[What the exercise asks]:
From the line containing "The height and width of the screenshot is (342, 413)." through the last line of the entries below, print each line exactly. Pictures stay out.

[The records]:
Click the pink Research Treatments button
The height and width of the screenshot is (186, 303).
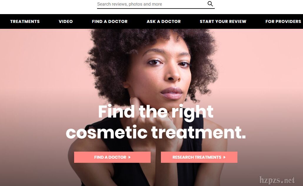[199, 157]
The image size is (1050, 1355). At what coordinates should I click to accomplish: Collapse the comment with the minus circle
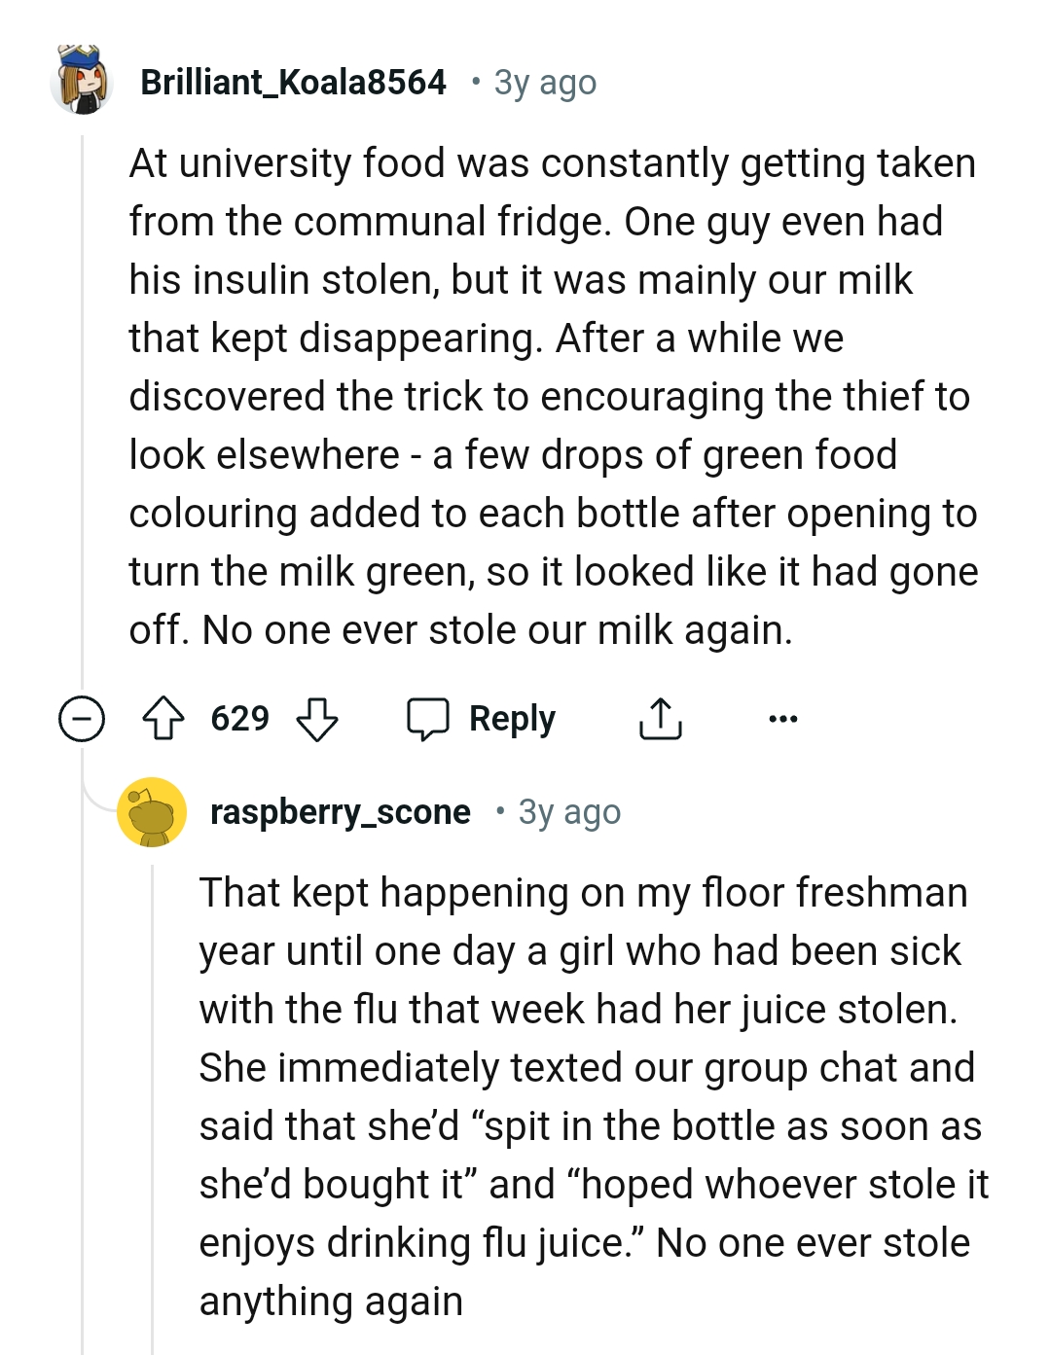(82, 719)
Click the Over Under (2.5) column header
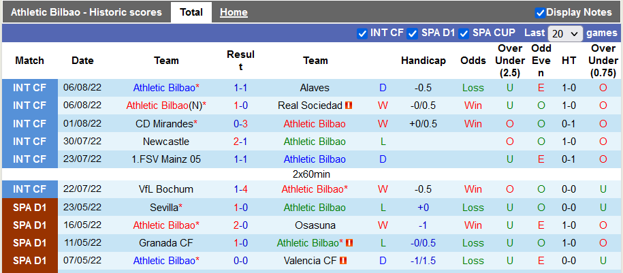623x273 pixels. coord(510,61)
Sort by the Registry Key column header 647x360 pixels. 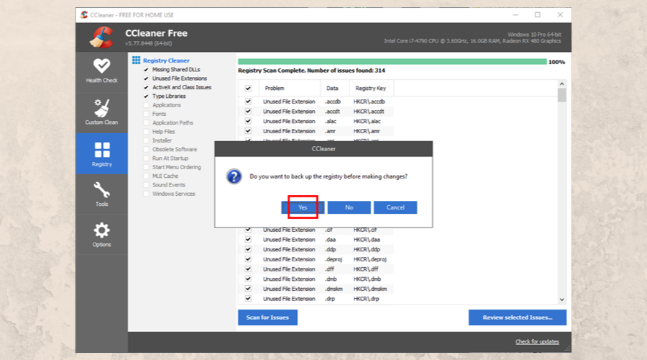point(370,89)
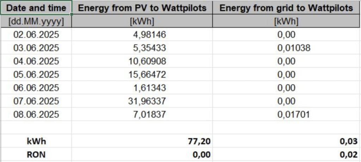The width and height of the screenshot is (361, 162).
Task: Select the RON row label cell
Action: coord(36,154)
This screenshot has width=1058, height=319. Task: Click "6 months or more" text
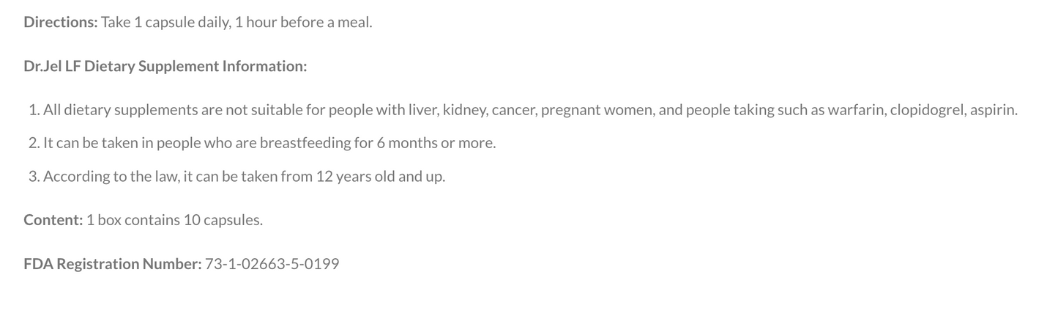tap(436, 142)
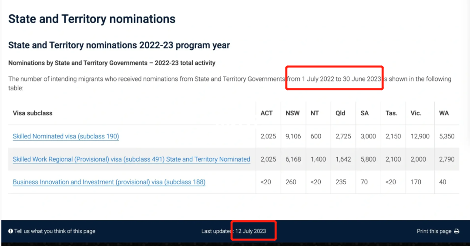The width and height of the screenshot is (470, 246).
Task: Open Skilled Nominated visa (subclass 190) link
Action: [x=66, y=136]
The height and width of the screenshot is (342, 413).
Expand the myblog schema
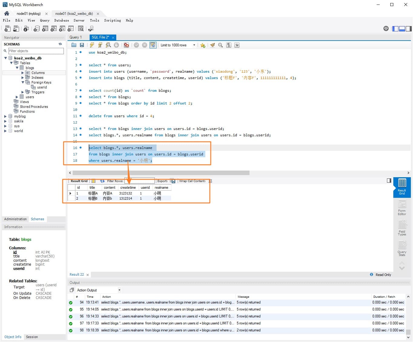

[Output for this task]:
The height and width of the screenshot is (342, 413).
Expand the myblog schema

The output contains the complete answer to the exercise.